O sea, no se presenta como una típica contienda ideológica, donde confrontan filosofías políticas diferentes, sino como una oportunidad obligada de elegir entre seguir restaurando una República donde impere la ley, o volver a aquella anarquía donde se imponía el sálvese quien pueda, o el indigno trueque de voluntades por efímeras prebendas.
Esta vez nada tienen que ver el peronismo o el radicalismo, la izquierda o la derecha, pues ninguna de estas filosofías consiente la inmoralidad ni, mucho menos, avalan la corrupción y el delito, sino que todas se embanderan en la moral.
La disyuntiva esta vez es "voto por mi bolsillo" o "voto por mis hijos", ya que el argumento de uno habla de reconstruir un país y los fantasmas del otro se concentran en el miedo a la coyuntura económica, la cual no es más ni menos que el costo de la reconstrucción.
De acuerdo a este contexto, esta vez podremos elegir entre volver a la discordia de un pasado de injusticia social y piratería política, o insistir en la áspera búsqueda de la deseada concordia general, a pesar de los costos que significa la impericia de quienes asumen por primera vez el digno desafío de la política.
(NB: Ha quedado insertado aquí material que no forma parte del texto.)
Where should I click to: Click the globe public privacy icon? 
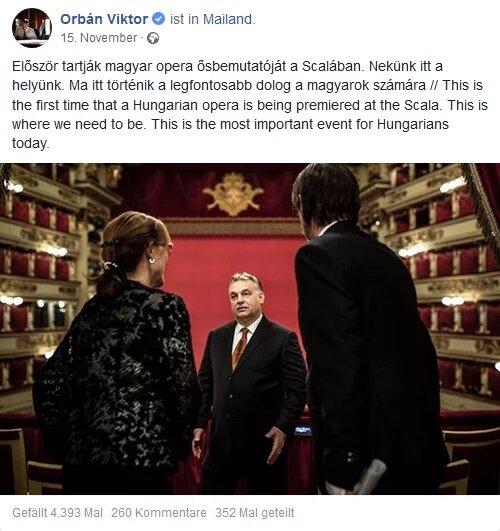(153, 38)
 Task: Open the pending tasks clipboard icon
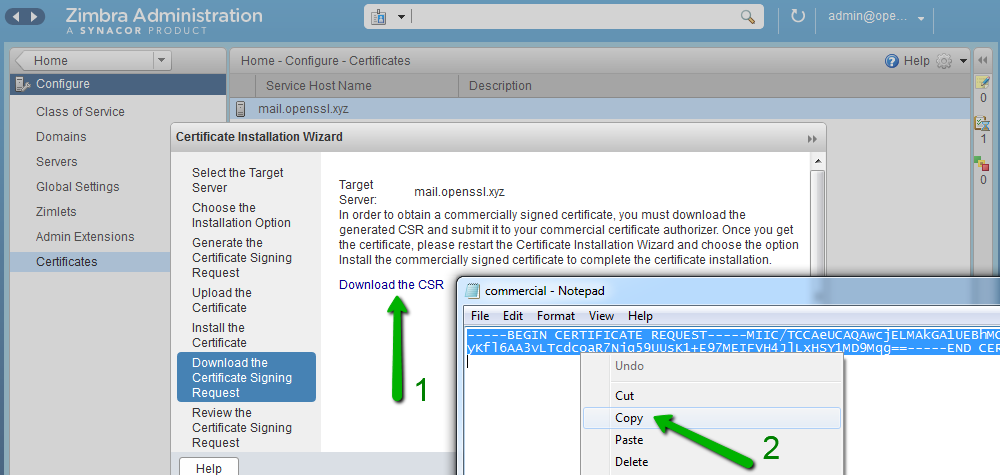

Hoy, para recuperar una economía que nos permita aplicar la tan proclamada y aún pendiente redistribución justa de las riquezas, se debe sanear toda la realidad social, económica y cultural del país, la cual obedece al desgobierno de décadas y, definitivamente, no es cosa de un par de años.
O sea, para repartir la torta, primero debemos reconstruirla, lo cual no es tarea fácil.
En definitiva, esta vez se trata de elegir entre dos filosofías de gobierno: Aquella que sometía todas sus decisiones a su interés de mantenerse en el poder, indiferente a las demandas del país, o ésta que toma decisiones pensando en gobernar en beneficio del país, indiferente a una instancia electoral particular.
O sea, hace lo que tiene que hacer sin condicionarse por la simpatía de los votos.
Vale recordar que en estos sufragios se pone en juego la conformación del Congreso de la Nación, proporción que podría promover o no la implementación de indispensables políticas que nos devuelvan al Estado de Derecho, o bien definir el encubrimiento o no de corruptos o delincuentes, tal como se definió en el caso De Vido.
Ahora bien, elijamos lo que elijamos, sea Cristina o Mauricio, la elección es de cada uno, pues ya cada uno sabe bien qué es lo que estamos eligiendo. El futuro es nuestro, hagámonos cargo de lo que hagamos y no culpemos más a nadie.